Problem to solve. What needs reproducing is the run of lines in the data below starting at the line with "[Whatsapp] (18, 1835)" and ending at the line with "Nhà đẹp Lào Cai (37, 1966)", both ends included. Copy it exactly, without pictures, and add nothing.

Given data.
++++
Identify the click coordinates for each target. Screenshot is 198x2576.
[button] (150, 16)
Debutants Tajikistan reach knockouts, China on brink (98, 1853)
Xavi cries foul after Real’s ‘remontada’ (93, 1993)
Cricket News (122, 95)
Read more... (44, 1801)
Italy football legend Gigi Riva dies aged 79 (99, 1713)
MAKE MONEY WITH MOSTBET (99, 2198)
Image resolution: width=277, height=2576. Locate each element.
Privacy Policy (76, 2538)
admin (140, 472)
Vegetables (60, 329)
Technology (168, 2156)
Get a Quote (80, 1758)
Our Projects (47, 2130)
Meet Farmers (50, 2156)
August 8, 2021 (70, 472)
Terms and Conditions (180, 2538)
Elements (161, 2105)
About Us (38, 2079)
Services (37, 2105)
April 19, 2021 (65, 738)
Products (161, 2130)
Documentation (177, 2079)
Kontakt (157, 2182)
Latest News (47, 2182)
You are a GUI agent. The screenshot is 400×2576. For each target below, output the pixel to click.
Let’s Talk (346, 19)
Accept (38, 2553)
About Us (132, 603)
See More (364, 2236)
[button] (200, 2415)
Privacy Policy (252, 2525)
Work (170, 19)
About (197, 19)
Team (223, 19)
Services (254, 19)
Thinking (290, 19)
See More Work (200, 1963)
++++
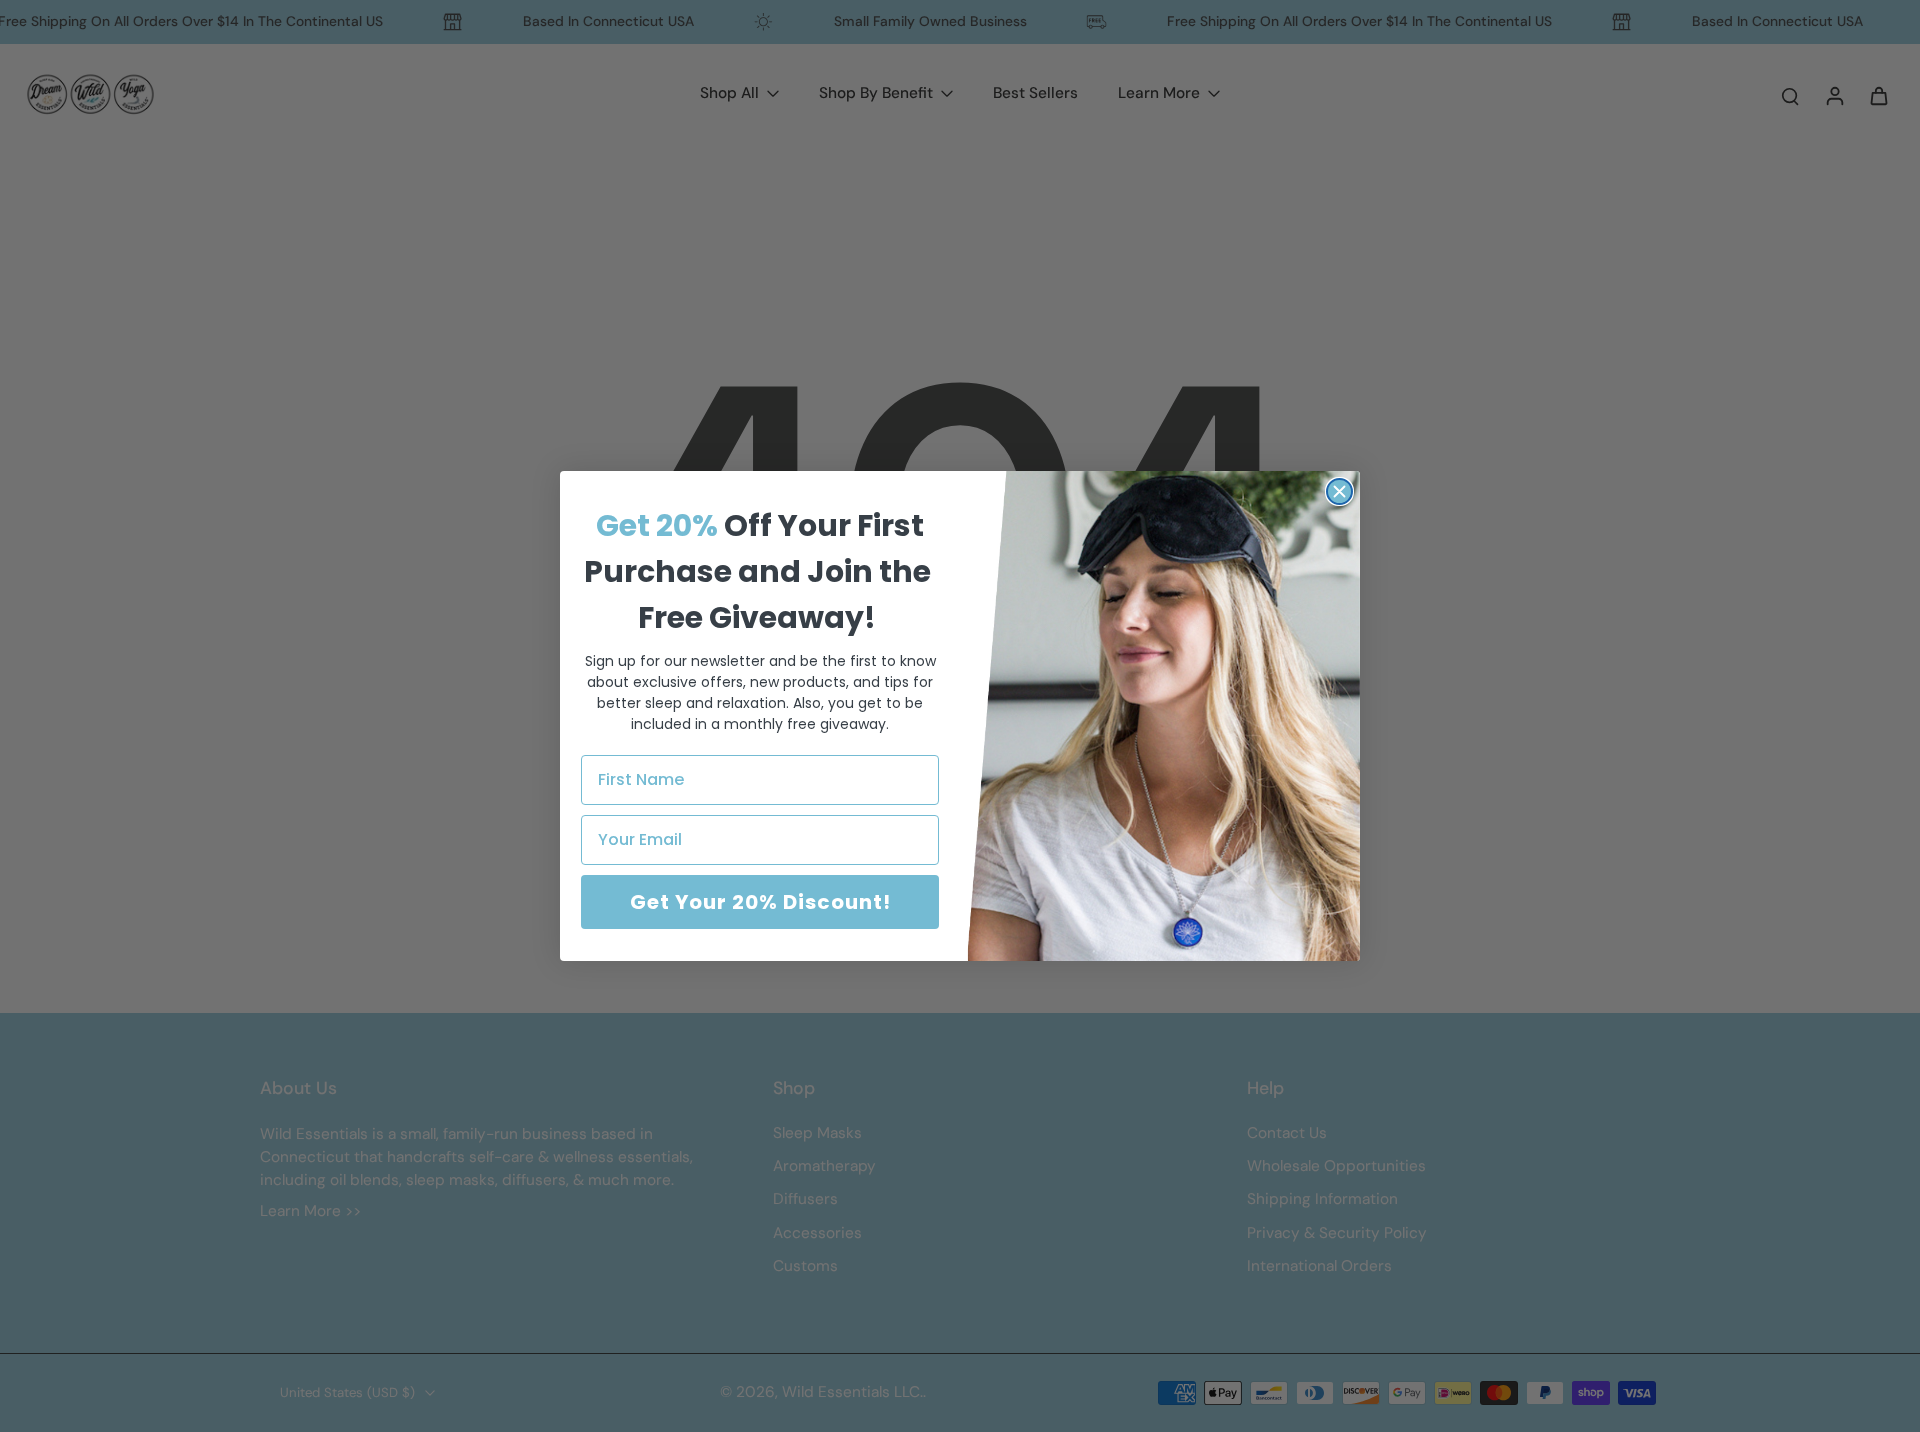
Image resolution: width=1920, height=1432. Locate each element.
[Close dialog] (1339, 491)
++++
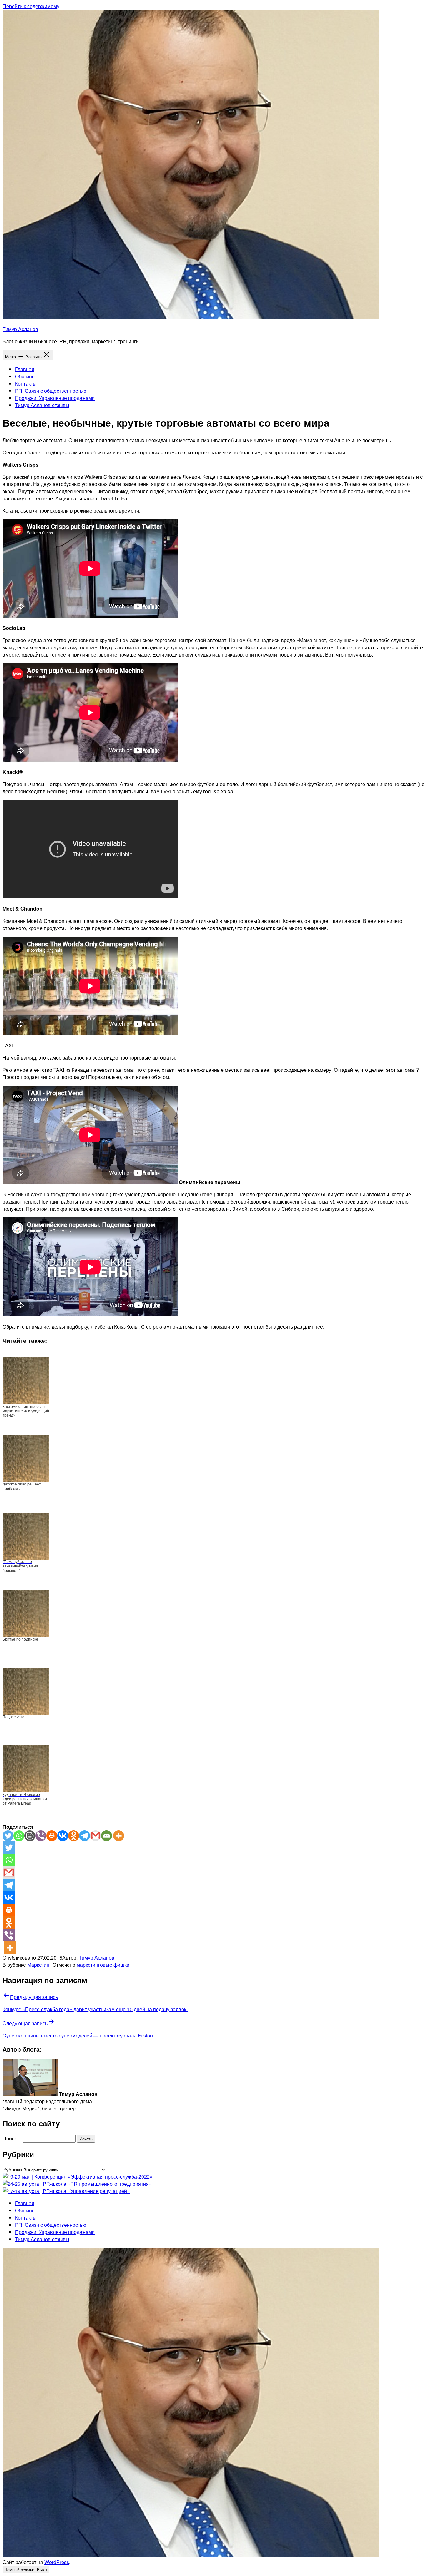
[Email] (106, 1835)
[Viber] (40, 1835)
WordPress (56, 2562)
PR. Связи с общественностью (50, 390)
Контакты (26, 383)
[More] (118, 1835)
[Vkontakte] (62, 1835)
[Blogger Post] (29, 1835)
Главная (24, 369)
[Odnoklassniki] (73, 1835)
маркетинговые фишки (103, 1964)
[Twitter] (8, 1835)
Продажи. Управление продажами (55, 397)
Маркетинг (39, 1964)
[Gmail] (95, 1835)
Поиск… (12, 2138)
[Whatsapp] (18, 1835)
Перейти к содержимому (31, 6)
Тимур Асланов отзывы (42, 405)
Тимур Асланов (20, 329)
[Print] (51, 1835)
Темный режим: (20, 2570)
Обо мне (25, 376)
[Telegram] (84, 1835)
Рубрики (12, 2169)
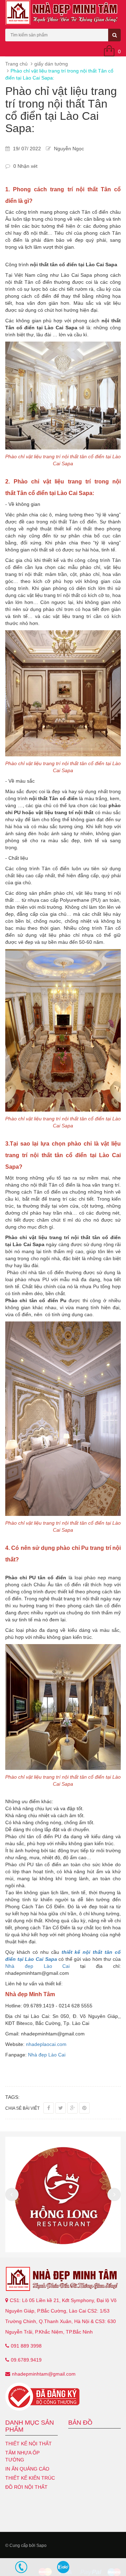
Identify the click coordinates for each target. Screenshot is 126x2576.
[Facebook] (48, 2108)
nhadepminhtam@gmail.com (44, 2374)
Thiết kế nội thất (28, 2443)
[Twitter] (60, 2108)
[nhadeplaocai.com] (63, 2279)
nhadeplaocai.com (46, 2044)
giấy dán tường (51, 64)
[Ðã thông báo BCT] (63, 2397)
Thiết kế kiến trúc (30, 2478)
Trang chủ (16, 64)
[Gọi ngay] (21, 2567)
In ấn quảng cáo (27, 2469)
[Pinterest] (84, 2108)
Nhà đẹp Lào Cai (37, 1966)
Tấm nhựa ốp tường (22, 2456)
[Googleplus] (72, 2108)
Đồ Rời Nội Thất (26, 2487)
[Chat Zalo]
++++
Written answer.
[Whatsapp] (18, 1835)
Перейти к содержимому (31, 6)
Тимур Асланов отзывы (42, 405)
Тимур Асланов (20, 329)
[Print] (51, 1835)
Темный режим: (20, 2570)
Обо мне (25, 376)
[Telegram] (84, 1835)
Рубрики (12, 2169)
Identify the click coordinates for each target. Screenshot is 126x2576.
[Facebook] (48, 2108)
nhadepminhtam@gmail.com (44, 2374)
Thiết kế nội thất (28, 2443)
[Twitter] (60, 2108)
[nhadeplaocai.com] (63, 2279)
nhadeplaocai.com (46, 2044)
giấy dán tường (51, 64)
[Ðã thông báo BCT] (63, 2397)
Thiết kế kiến trúc (30, 2478)
Trang chủ (16, 64)
[Gọi ngay] (21, 2567)
In ấn quảng cáo (27, 2469)
[Pinterest] (84, 2108)
Nhà đẹp Lào Cai (37, 1966)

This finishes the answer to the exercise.